Del cosiddetto cuneo fiscale se ne è parlato spesso negli ultimi tempi perché, secondo la visione di Enrico Letta, avrebbe dovuto rappresentare il cuore della legge di stabilità per il triennio 2014-2016. Oggi ritorniamo sull’argomento perché Eurostat ha misurato la retribuzione oraria lorda e netta di un’ora di lavoro nei paesi dell’Unione Europea.
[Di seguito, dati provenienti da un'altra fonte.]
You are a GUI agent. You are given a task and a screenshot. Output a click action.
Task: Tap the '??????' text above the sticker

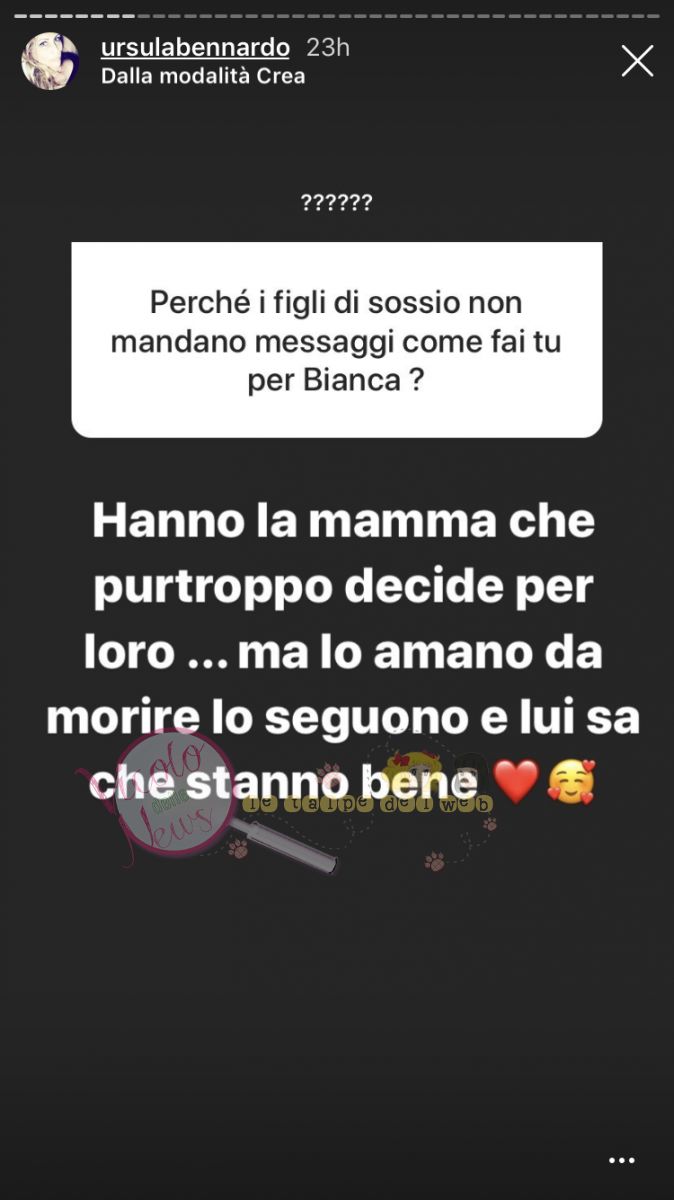pyautogui.click(x=337, y=203)
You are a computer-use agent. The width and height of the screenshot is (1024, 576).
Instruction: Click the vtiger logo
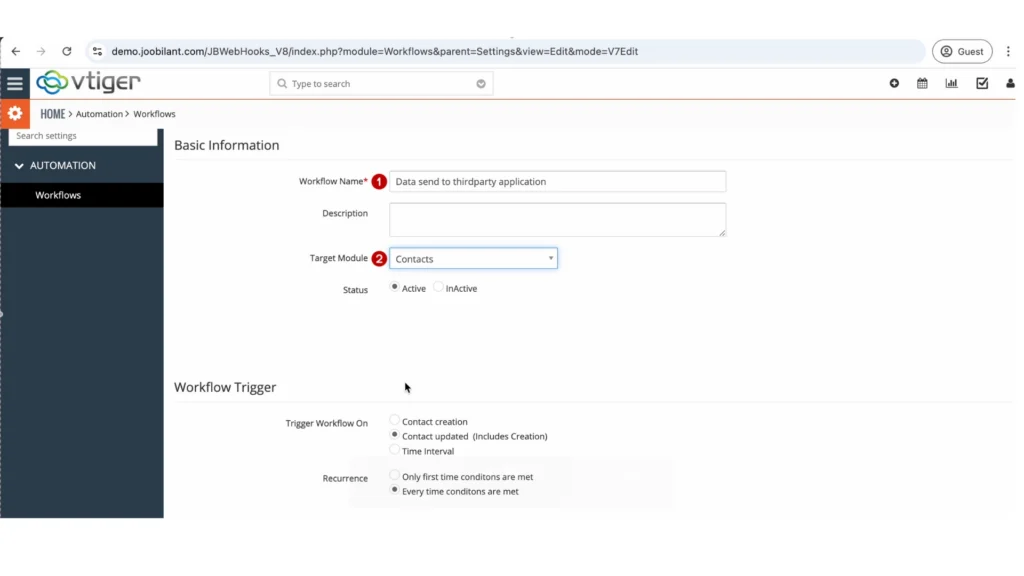(88, 83)
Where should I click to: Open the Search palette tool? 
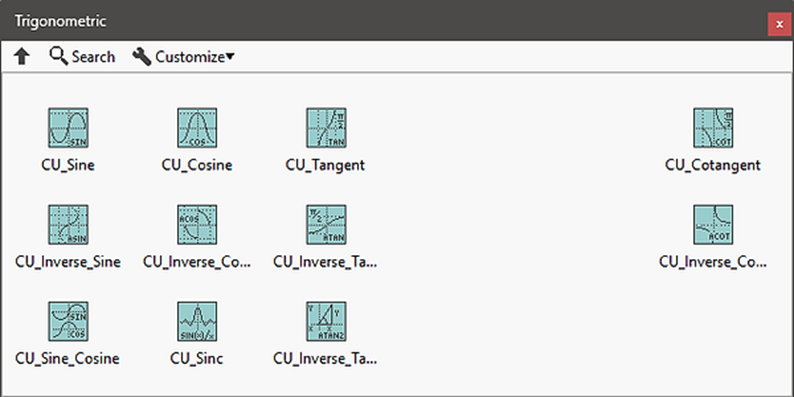[x=82, y=56]
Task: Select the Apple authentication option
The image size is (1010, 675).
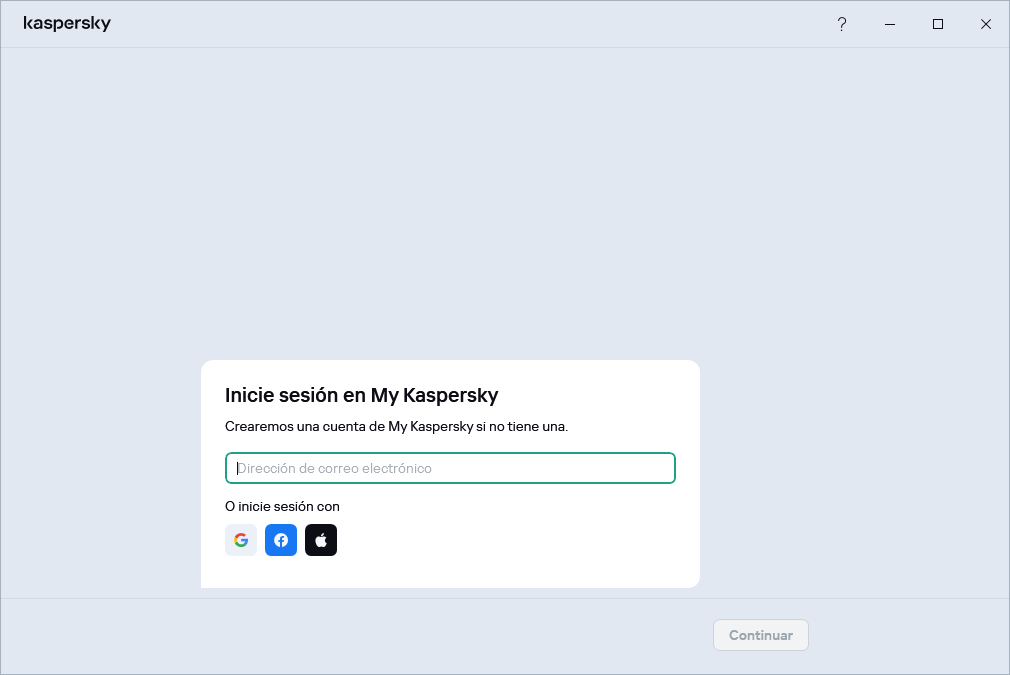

Per l’Italia si va dai 28 euro del lordo ai 19 del netto, e a questo salasso bisogna aggiungere le imposte sul reddito e i contributi sociali. Per una fattura complessiva che ci pone – a livello europeo – subito sotto i leader del Belgio – loro hanno avuto nel 2011 un cuneo fiscale del 55,5% contro il nostro 53,5% – la percentuale indica il rapporto tra le imposte sul lavoro e lo stipendio lordo di un lavoratore dipendente

Nel 2012 la retribuzione lorda oraria media nell’Unione Europea era di 23,4 euro, mentre nella zona Euro si saliva ai 28 euro. Ovviamente il dato medio nasconde differenze rilevanti: si vai 39 euro della Svezia, ai 34,2 della Francia, ai 32 dei Paesi Bassi, ai 30 della Germania, ai 22 del Regno Unito. Fanalino di coda la Bulgaria con 3,7 euro.